Revenons maintenant sur la question de l’endettement, car c’est là que le bât blesse. Je trouve paradoxal, voire absurde, même irresponsable, que, dans plusieurs pays industrialisés, les gouvernements veuillent favoriser la consommation pour résorber la crise; une consommation excessive est un des principaux éléments déclencheurs de la crise économique actuelle.

Celle-ci, rappelons-le, a débuté à l’été 2007 avec la débâcle des hypothèques à haut risque (subprime), bref par un endettement excessif du consommateur.
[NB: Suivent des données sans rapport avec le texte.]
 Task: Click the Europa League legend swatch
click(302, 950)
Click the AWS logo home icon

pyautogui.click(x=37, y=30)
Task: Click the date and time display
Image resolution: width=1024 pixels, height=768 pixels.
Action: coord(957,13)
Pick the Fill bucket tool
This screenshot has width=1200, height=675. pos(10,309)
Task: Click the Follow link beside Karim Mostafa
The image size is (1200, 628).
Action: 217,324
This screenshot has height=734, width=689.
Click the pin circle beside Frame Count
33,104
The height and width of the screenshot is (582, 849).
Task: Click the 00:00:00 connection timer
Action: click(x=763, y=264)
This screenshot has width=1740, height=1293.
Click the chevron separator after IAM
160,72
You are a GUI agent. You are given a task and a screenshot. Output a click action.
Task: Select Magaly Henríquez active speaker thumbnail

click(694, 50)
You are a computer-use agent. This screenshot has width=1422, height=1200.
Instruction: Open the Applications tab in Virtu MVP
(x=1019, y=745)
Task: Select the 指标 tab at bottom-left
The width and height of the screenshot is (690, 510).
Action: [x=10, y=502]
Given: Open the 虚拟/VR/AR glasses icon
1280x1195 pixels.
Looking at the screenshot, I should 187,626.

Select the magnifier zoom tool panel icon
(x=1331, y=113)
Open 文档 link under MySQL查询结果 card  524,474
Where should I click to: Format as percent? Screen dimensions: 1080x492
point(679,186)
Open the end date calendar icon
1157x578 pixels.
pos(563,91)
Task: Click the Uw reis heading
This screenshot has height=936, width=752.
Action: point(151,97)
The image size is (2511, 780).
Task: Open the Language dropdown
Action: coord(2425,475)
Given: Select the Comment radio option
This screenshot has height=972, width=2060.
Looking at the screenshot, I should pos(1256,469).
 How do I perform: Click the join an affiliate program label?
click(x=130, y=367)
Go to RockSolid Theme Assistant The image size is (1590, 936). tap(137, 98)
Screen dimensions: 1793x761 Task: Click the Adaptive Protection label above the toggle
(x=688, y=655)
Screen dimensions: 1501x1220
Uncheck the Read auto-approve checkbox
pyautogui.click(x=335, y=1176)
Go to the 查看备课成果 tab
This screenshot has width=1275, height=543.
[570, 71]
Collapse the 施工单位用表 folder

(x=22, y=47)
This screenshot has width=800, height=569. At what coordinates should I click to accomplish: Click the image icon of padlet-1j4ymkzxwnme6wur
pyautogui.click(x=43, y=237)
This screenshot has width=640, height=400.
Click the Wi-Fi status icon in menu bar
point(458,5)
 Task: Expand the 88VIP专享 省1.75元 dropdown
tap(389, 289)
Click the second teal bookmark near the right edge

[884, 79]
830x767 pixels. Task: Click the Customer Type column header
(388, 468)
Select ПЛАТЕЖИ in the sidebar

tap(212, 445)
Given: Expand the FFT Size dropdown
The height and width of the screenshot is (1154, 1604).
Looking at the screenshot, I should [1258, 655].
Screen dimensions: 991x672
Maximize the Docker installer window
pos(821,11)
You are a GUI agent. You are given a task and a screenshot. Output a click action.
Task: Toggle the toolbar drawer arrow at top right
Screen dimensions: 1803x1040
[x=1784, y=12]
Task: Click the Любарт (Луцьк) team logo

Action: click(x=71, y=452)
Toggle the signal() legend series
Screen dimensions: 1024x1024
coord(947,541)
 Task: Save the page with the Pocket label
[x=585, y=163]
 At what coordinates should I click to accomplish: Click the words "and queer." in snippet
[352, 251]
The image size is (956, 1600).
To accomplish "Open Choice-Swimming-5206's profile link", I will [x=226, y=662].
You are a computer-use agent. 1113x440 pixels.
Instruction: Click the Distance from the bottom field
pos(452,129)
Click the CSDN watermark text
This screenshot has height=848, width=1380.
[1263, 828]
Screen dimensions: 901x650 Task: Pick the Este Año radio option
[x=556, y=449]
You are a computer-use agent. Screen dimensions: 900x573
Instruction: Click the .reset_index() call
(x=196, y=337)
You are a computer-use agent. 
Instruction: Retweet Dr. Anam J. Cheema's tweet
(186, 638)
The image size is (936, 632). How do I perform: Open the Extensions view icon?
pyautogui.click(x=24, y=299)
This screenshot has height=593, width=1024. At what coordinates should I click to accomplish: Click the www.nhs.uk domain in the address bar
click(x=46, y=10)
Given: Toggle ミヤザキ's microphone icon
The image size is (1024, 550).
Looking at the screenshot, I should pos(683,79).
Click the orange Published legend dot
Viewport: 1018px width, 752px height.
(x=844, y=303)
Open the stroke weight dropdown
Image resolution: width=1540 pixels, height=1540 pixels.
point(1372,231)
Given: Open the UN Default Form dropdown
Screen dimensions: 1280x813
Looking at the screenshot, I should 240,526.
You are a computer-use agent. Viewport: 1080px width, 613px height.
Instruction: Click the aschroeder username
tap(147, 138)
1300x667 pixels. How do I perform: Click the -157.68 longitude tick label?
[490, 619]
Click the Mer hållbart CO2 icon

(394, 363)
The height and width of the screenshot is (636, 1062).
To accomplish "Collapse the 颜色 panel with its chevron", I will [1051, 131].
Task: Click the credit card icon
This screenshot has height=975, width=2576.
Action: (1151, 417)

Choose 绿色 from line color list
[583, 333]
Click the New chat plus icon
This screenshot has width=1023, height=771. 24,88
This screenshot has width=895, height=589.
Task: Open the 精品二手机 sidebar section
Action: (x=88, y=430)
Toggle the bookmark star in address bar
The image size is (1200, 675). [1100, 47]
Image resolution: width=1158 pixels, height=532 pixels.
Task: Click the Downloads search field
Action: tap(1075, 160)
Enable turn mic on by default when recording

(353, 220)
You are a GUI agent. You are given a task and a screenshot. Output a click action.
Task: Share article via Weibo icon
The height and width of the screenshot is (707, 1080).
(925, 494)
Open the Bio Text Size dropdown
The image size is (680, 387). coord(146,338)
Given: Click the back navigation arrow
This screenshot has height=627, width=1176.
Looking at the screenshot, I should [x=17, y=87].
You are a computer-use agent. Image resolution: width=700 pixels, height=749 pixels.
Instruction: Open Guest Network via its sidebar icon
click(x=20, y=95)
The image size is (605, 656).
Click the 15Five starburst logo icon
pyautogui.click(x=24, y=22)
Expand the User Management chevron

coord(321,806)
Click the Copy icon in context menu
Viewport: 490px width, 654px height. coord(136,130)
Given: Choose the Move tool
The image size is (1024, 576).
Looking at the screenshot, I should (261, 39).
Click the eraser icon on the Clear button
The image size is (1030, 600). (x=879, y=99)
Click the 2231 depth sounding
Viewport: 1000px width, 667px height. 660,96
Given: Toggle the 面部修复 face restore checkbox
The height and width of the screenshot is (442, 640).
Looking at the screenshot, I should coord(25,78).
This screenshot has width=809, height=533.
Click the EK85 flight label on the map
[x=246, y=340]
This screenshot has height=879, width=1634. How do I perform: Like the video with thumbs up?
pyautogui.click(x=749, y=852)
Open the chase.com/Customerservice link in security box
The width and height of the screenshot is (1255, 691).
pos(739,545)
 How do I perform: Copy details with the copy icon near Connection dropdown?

Or, l’hyperconsommation tout autant que l’achat d’une maison a contribué à cet endettement excessif; certains augmentaient même le montant de leur hypothèque pour ensuite dépenser cet argent en biens et services de consommation.

D’inciter les gens à consommer pour sortir de la crise économique est aussi logique que de demander à des pyromanes d’allumer des incendies pour occuper les pompiers; la solution porte en elle le germe de son échec éventuel, car elle conduit inéluctablement à l’endettement alors que le taux d’endettement est déjà à un sommet vertigineux.

Comme je l’écrivais le 9 décembre dans la chronique Le produit intérieur brut et la consommation, « les économies des pays industrialisés sont beaucoup trop dépendantes de la consommation »; la solution à la crise actuelle doit reposer beaucoup plus sur la production que sur la consommation. En ce sens, les programmes d’infrastructures que semblent vouloir mettre en place la plupart des gouvernements nord-américains me semblent être une avenue bien plus prometteuse; une fois l’emploi stabilisé, le taux d’épargne augmenté et celui de l’endettement diminué, la consommation pourra reprendre… d’une façon plus réfléchie, plus responsable.